Portland Oregon’s Bench and Bar

 

The origin and development of the Courts and the law in this community afford a striking illustration of the adaptability of the American people to the necessities of their condition, and their natural aptitude for State building and self government. Would the scope of our work permit, it would be interesting and instructive to follow in detail the various steps taken by the pioneers of Oregon in creating a civil polity for themselves without adventitious aid or the supervising control of a sovereign government, and to show how the diverse and often conflicting influences of religion, nationality, heredity and individual environments were blended and coalesced into a practical system of laws. But our present purpose is to describe the Bench and Bar of Portland, and reference to the growth of the legal and constitutional organism of the State is necessary only as it shows the conditions under which the Courts and the law in the city are to be viewed.

The operation of the laws of Canada was, by Act of Parliament at an early day, extended to include the English subjects on the Pacific Coast, and three Justices of the Peace were commissioned, one of whom, James Douglas, 1 afterward Sir James Douglas and Governor of the Hudson’s Bay interests for a short time before the United States extended its jurisdiction over the Territory, resided at Vancouver and exercised his duties as Justice there until the provisional government was organized. 2

The protestant missionaries, likewise, appointed a Justice of the Peace, but the cases that came before these officers for adjudication were rare and of little importance.
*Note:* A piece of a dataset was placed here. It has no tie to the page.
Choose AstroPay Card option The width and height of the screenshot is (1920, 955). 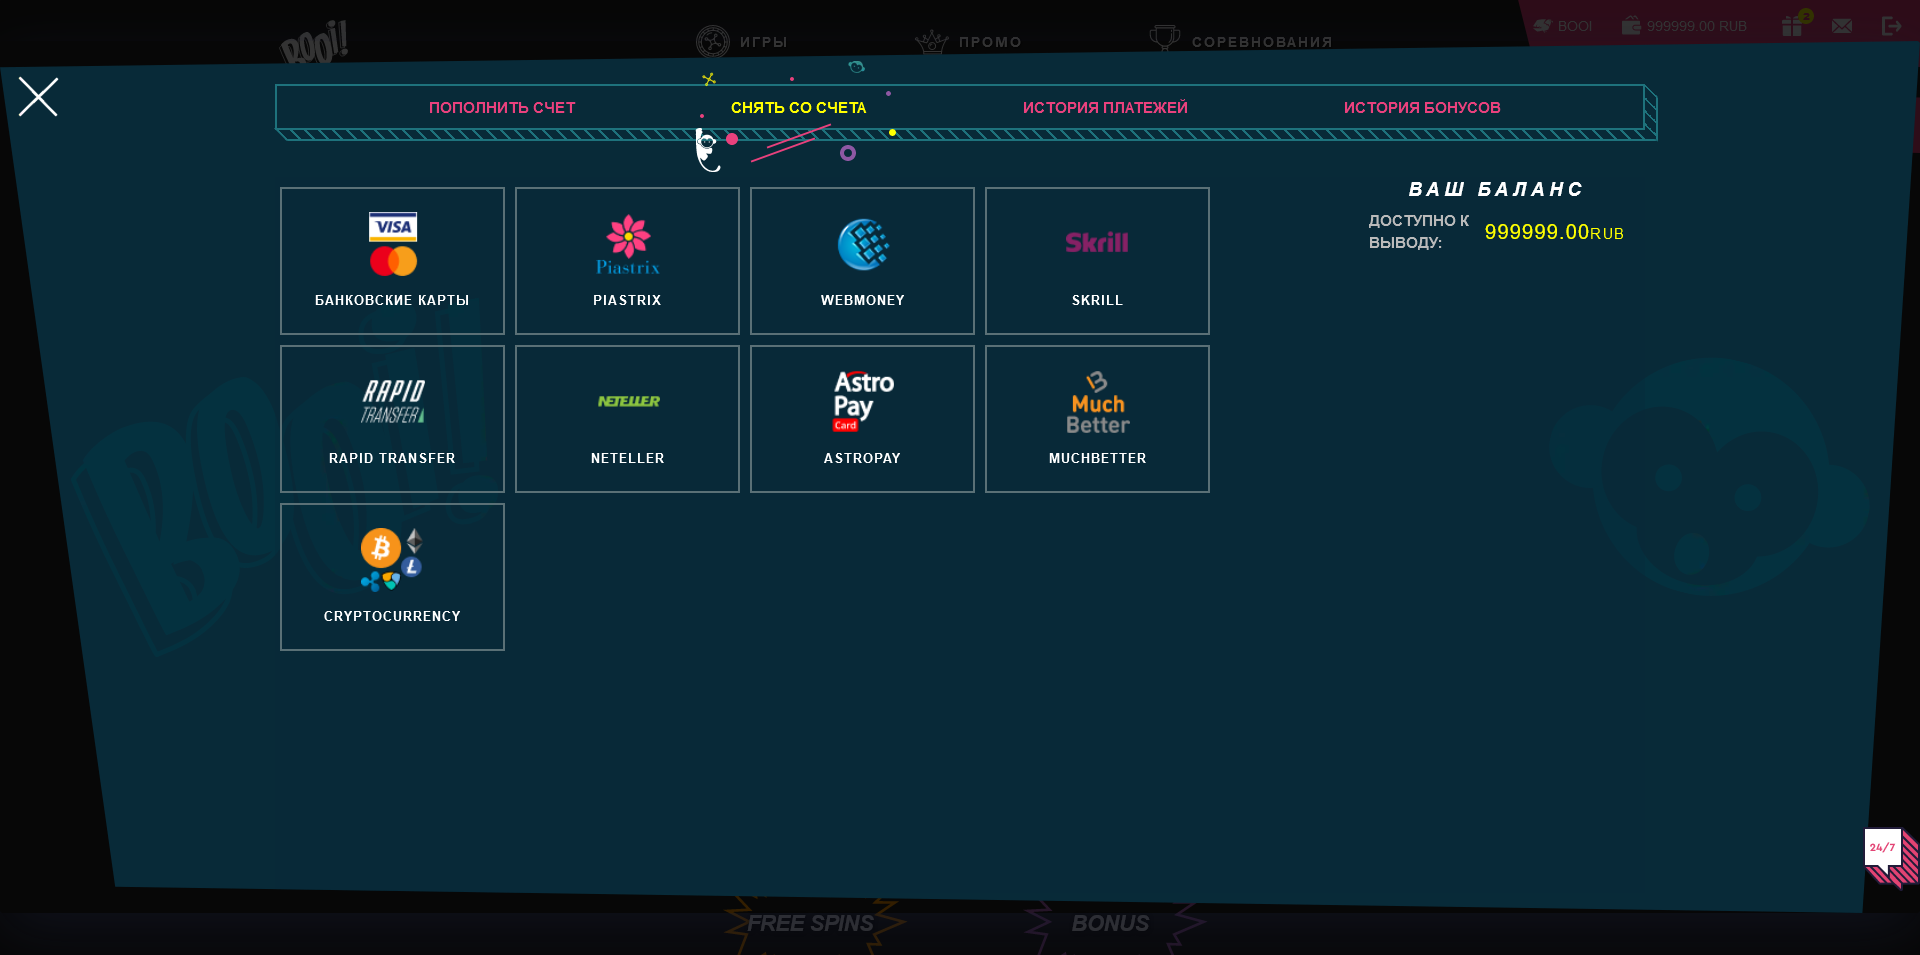862,419
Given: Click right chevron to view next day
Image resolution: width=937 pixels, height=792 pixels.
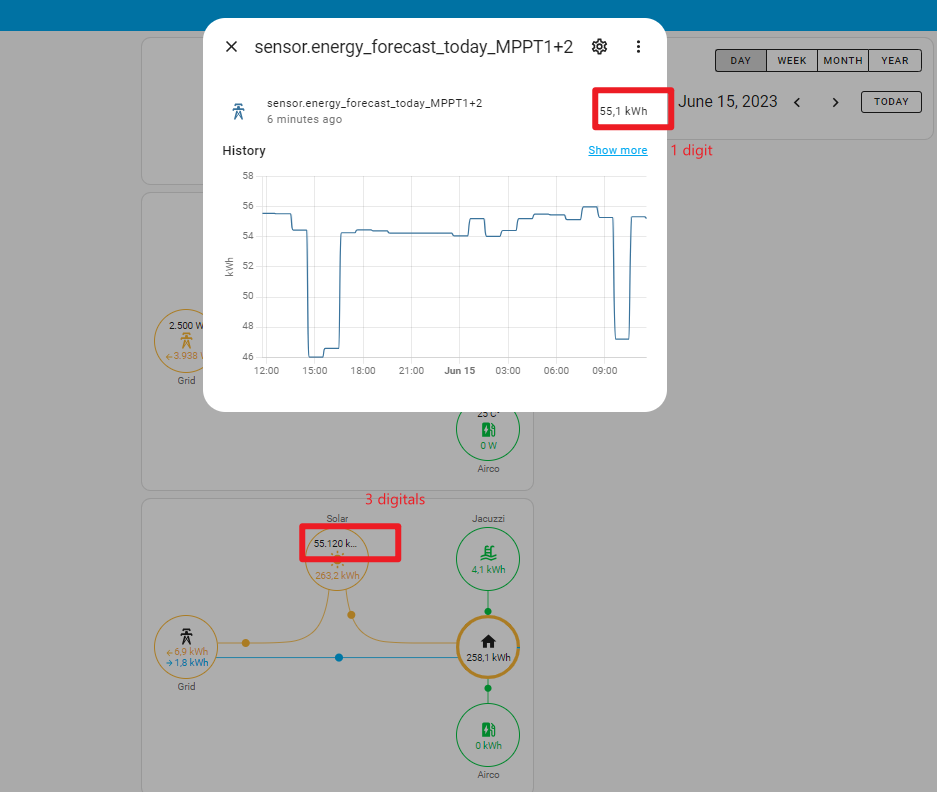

The settlers were so few in number and so widely scattered that Courts were not often needed. With these exceptions there was no attempt to organize a judiciary in the Northwest until in 1841.

At that time the American settlers in. the Willamette Valley were anxious that the government of the United States ex-tend its sovereignty over the Oregon country and establish a system of local laws and government, but to this the sentiment of the French and Canadian settlers was more or less openly hostile. Ewing Young, who had been an active and prominent figure in the settlement and had, after a life of adventure and roving, accumulated a small estate, chiefly by a successful enterprise in driving from California a herd of cattle, died at his home near the present site of the town of Gervais, and the advocates of a local government found a convenient pretext for the consummation of their plans in the absence of probate courts and laws to regulate the administration of his estate. A meeting was held by the settlers, after the funeral, at Young’s house, which, after appointing a committee to draft a constitution and a code of laws and recommending the creation of certain offices, and, in committee of the whole, nominating persons for those offices, adjourned until the next day. In accordance with the adjournment a full meeting was held at the American Mission House on the 18th day of February, 1841, and, among other proceedings had, I. L. Babcock was elected Supreme Judge, with probate powers.

The peculiar and comical feature of this proceeding was in the adoption of a resolution at this meeting instructing the Supreme Judge to act according to the laws of the State of New York until a code of laws should be adopted by the community. One historian affirms that at the time there was not a copy of the New York Code in the settlement 3 , and certainly there was not more than one.

The judge was a physician, connected with the Methodist Mission, who had perhaps never read a law book. By some adverse fate the projected government was never finally organized as intended, but Dr. Babcock was subsequently elected a Circuit Judge, and, at the time the first houses were building in Portland, he was holding court in the Clackamas district and occasionally in the district which included the present county of Multnomah 4 . Another attempt at forming a provisional government was made in 1843, with the result that an Organic Law, somewhat rudely framed upon the ground plan of the Ordinance of 1787, was adopted by the people at a public meeting held July 5, 1843.

In the meantime, while taking the preliminary steps toward organization and the adoption of laws, at a meeting held on the 2d day of May, 1843, at Champoeg, A. E. Wilson 5 , was selected to act as Supreme Judge, with probate powers, and a number of magistrates were elected. By the adoption of the judiciary system proposed at the same meeting by the legislative committee, these officers were continued in office until their successors should be elected, and a general election was provided for on the 2d day of May, 1844.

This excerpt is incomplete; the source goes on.